ルーブル美術館アブダビ支店に見るフランスの文化度
2007年03月07日
アブダビ・ルーブルにフランス国内で轟々たる非難が沸き起こっていることに、周辺の人たちは、唖然としている。
金に細かいフランス人が「納税者に負担をかけるのは反対!」とでも怒っているのかと思ったら、逆らしい。
アラブのあぶら屋にルーブルの名を使わせるだけで、4億ユーロ(600億円くらい)もらえて、最初の1億4千万ユーロは、一ヶ月以内にぽんと支払うという。
さすがにリッチマンは違う。銀座のクラブでご祝儀をばら撒く地上げ屋のように、惚れ惚れとするくらいの気前の良さだ。
で、フランス人が怒っているのは、神聖な文化遺産を銭儲けに使うな、ということらしい。

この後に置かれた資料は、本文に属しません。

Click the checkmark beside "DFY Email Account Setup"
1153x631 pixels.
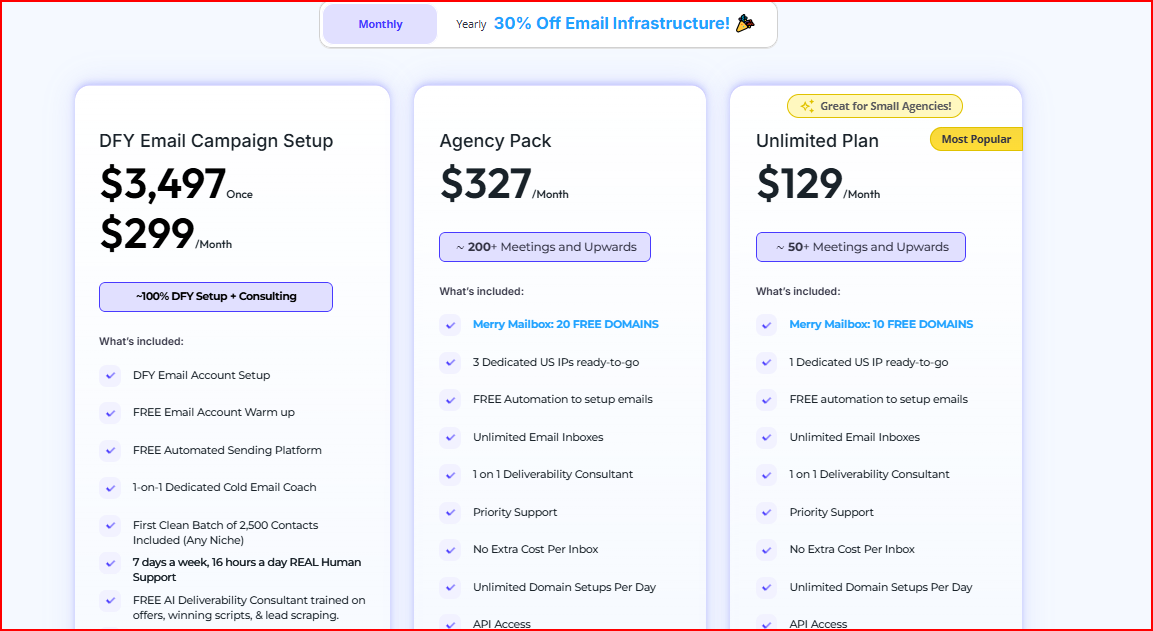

こちらも、さすがに文化国家、言うことが違うね。でも、そんなこと言ったら、神聖な宗教遺産で銭儲けしている例のローマの中の小さな国、あれはどうなんだ?とか、そもそも今のルーブル自体、一生懸命、文化をネタにビジネスしてんじゃん、という気がするが、まあ、自分のことを棚に上げるのが世界で一番得意なフランス人なので、そこは大目に見よう。

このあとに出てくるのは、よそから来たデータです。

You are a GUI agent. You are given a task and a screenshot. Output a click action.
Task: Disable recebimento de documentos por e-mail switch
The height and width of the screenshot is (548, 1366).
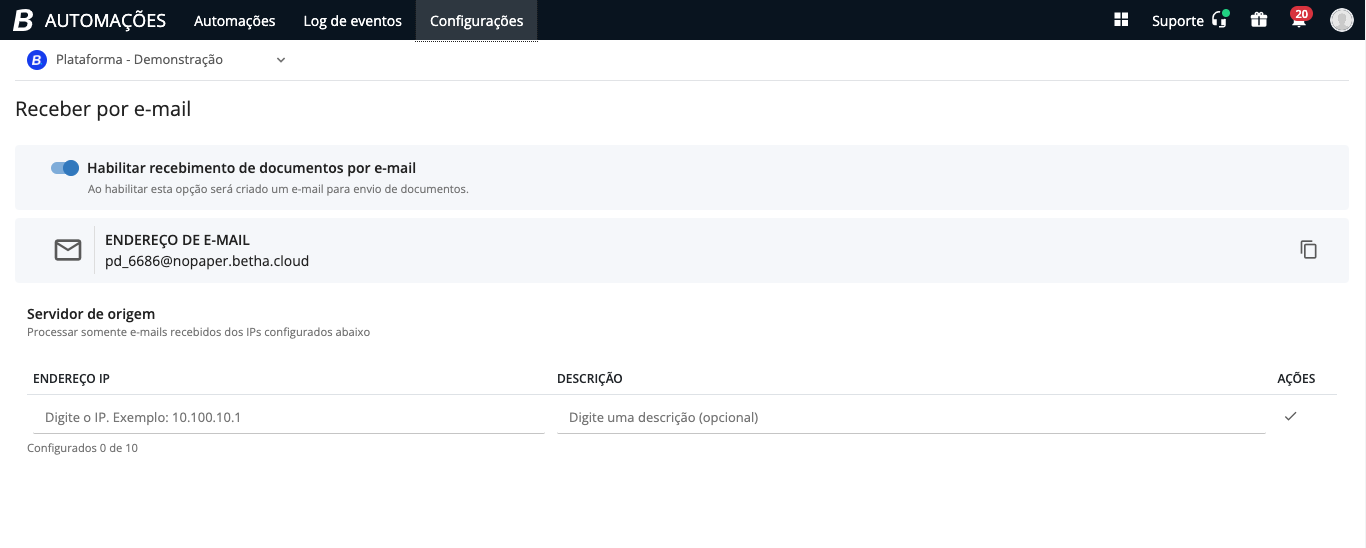[x=65, y=168]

でも、本音は、署名活動を立ち上げた「文化的」フランス人によれば、「重要な文化遺産が、アブダビで、でたらめに、\"非科学的\"に 陳列される」のが我慢ならないのだという。
要は、文化のぶの字も知らないレベルの低い連中に見られると思うだけでムシズが走る、ということだ(笑)。やはり、フランス人というのは、フランクな性格のストレートな国民性で世界一好感が持てる国民だなあ(笑)。
ヨーロッパの「立派」な博物館に行くと、どこも中東やアフリカやアジアの歴史的遺産がごっそり保存されているのに驚く。ギリシアのパルテノン宮殿などは、現地にはガラしか残ってなく、文化的に重要な内部の装飾品は、一切合財、大英博物館にある。これは世界一巨大な盗品倉庫じゃないのか?と思ってしまうのは、私だけか?
どこの博物館もパンフレットには、これらのものは「正当な」手段で入手されたものばかりだと書いてある。戦後のどさくさに紛れて、日本の重要な美術品がごっそり、アメリカによって「正当に」持っていかれた、みたいなものだろう。
また、こうも言う。
「これらの文化遺産は、全人類のためにここで保管してやっているのだ。」と。
要するにもこれらの文化遺産がもともとあったところは文化度が低くて、自分たちが生み出したものすらまともに保存できないレベルの低い奴らだから、「文化」度の高い俺たちが代わりに保存してやっているのだ、ということだろう。
でも、知っていると思うが、日本からごっそり持ち出された美術品がニューヨークのメトロポリタン美術館で陳列すらされず死蔵されていて、おそろしく劣化したり失われつつあり、いまや、日本人の修復士が重要なものだけでもと、頑張っているということらしい。
そんなことなら返せよ、と言いたくなる日本人はいっぱいいるだろう。
アブダビ・ルーブルを巡るフランス人の反応を見るたび、「欧米」と言われる地球の一部に住む人たちの「自己中的理論」に、ただただ呆れる。